OBJECTIVE: The effectiveness of family interventions may be improved by concentrating on elements of objective burden that best predict subjective burden. The relationship between subjective burden and objective burden was investigated among caregivers of patients with serious mental illness in the Netherlands who were attending psychoeducational support groups. METHODS: The study used pretest data from an intervention study in which psychoeducational family support groups in the Netherlands were evaluated. A total of 164 participants from 19 psychoeducational groups organized by nine community mental health centers completed the Dutch translation of the Maslach Burnout Inventory and the Involvement Evaluation Questionnaire. Regression analyses were conducted, with elements of subjective burden as dependent variables and elements of objective burden, demographic characteristics, and characteristics of the patient's disorder as predictors. RESULTS: Burden in general and emotional exhaustion were the aspects of subjective burden best predicted by objective burden.

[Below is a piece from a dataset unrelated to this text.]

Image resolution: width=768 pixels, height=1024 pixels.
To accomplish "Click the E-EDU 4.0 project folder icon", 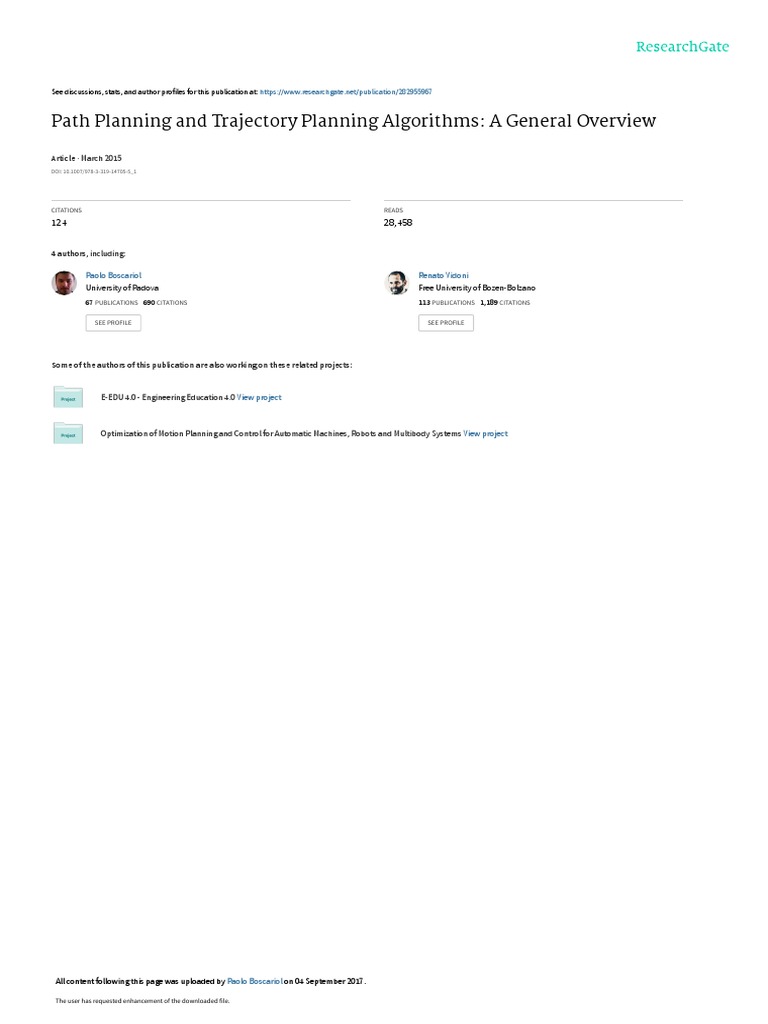I will (x=68, y=397).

In two regression models, objective burden together with the other predictors explained 57 percent and 54 percent of the variance in subjective burden. Two aspects of objective burden—strain on the relationship with the patient and ability to cope with the patient's behavior—were related to almost all the investigated aspects of subjective burden. CONCLUSIONS: Strong evidence was found for the relationship between objective and subjective burden and for the hypothesis that particular elements of objective burden contribute more to subjective burden than others. The findings suggest that psychoeducation should concentrate on helping relatives cope with the strain on the relationship with the patient and on improving their ability to cope with the patient's behavior.